## [Petunjuk Tugas]
Salin dengan persis bagian dari tulisan tentang kampus UIN Sunan Kalijaga, dimulai dari "Sebagaimana demoralisasi yang" dan berlanjut sampai "awal tahun 90-an.".

[Kutipan Teks]

Kampus kini sudah melakukan aktivasi kembali setelah katastrofe melumat kita mentah-mentah. Kemudian, secara konkrit hal itu mengantarkan kita pada masa kegelapan. Ihwalnya, UIN Sunan Kalijaga (UIN Suka) memiliki predikat UIN paling rebel se-Nusantara. Sebab membaca history Sunan Kalijaga yang menyampaikan dakwah melalui kesenian dan kebudayaan.
Pula tidak terlepas dinamika UIN Suka beberapa tahun silam atas aktivasi ruang yang dilakukan mahasiswa di sudut-sudut kampus yang sangat variatif. Mulai dari musik-musikan, lingkar diskusi, hingga mabuk puisi. Mereka menyadari betapa “hati” adalah condiment paling vital dalam merawat hasrat pemberontakan sebagai upaya menciptakan jalan baru, kelak tidak terjebak pada labirin pembodohan sistem.
Kondisi UIN hari ini seperti Eropa pasca perang dunia pertama. Peradabannya hancur dan orang-orangnya sakit. Kita kehilangan waktu dalam mengekspresikan rentetan kekecewaan terhadap realitas kita sebagai mahasiswa.
Bagi sebagian besar mahasiswa baru –mulai dari angkatan korona (2020)– yang berkesempatan membicarakan persoalan ini, menganggap bahwa ketika gelanggang itu hilang, maka mereka semakin babak belur diperkosa sistem hari ini. Namun kita menyadari, bersandar pada kemunafikan sama saja artinya dengan berjalan menuju jurang kehancuran.
Sebagaimana demoralisasi yang barangkali kita rasakan, betapa jajahan kolonial hingga modernisasi yang kita lalui telah memberangus rakus masing-masing jiwa kita
Mari kita membuka fragmen sejarah. Misalnya pada tahun 1980-an, budaya kesenian serta lingkup kesusastraan meledak, sangat bergerilya dan masif. Dinamika tersebut berkurang eksistensinya awal tahun 90-an.
LSM mulai masuk menggiring kegiatan mahasiswa ke arah pergerakan reformasi, meruntuhkan rezim Soeharto saat itu. Pasca itu, kegiatan mahasiswa lebih tersentral pada gerakan revolusioner. Kemudian masuk awal 2000-an satu persatu gerakan kolektif kembali muncul ke permukaan, mengaktivasi sudut hingga lorong kampus.

[/Kutipan Teks]
[Data yang Ditampilkan]

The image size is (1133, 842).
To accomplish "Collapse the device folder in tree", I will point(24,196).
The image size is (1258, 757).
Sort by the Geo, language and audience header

[/Data yang Ditampilkan]

## [Jawaban Latihan]
Sebagaimana demoralisasi yang barangkali kita rasakan, betapa jajahan kolonial hingga modernisasi yang kita lalui telah memberangus rakus masing-masing jiwa kita
Mari kita membuka fragmen sejarah. Misalnya pada tahun 1980-an, budaya kesenian serta lingkup kesusastraan meledak, sangat bergerilya dan masif. Dinamika tersebut berkurang eksistensinya awal tahun 90-an.